◆ **REQUIRED WORK**
Search the listing below for the string "computer", then copy every line it appears in.

◆ **MATERIAL SHOWN**
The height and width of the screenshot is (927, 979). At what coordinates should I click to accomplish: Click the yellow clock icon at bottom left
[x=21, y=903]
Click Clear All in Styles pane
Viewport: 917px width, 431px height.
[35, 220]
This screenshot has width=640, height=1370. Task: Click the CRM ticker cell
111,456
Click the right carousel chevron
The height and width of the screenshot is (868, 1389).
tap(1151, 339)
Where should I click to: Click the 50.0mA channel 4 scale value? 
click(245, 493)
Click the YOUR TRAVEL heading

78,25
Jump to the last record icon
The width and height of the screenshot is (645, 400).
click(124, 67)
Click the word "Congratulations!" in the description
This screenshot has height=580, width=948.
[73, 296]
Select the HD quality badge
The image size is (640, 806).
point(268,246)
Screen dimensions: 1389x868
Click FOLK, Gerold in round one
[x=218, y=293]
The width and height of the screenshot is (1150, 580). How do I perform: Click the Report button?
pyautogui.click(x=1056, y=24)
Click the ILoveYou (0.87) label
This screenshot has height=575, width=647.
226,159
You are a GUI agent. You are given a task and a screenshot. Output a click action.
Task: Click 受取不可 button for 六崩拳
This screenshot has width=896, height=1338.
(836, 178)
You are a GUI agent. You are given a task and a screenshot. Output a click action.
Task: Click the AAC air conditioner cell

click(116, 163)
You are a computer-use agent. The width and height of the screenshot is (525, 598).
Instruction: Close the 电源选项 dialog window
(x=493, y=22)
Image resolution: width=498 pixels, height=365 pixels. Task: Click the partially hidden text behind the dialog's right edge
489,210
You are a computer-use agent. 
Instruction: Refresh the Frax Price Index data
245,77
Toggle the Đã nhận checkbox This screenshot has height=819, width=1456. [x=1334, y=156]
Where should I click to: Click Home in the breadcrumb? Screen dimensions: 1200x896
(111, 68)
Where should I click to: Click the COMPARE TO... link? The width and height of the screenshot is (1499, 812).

◆ **ANSWER FOR THIS EXERCISE**
You are a computer-use agent. The width and height of the screenshot is (525, 598).
You are a computer-use agent. 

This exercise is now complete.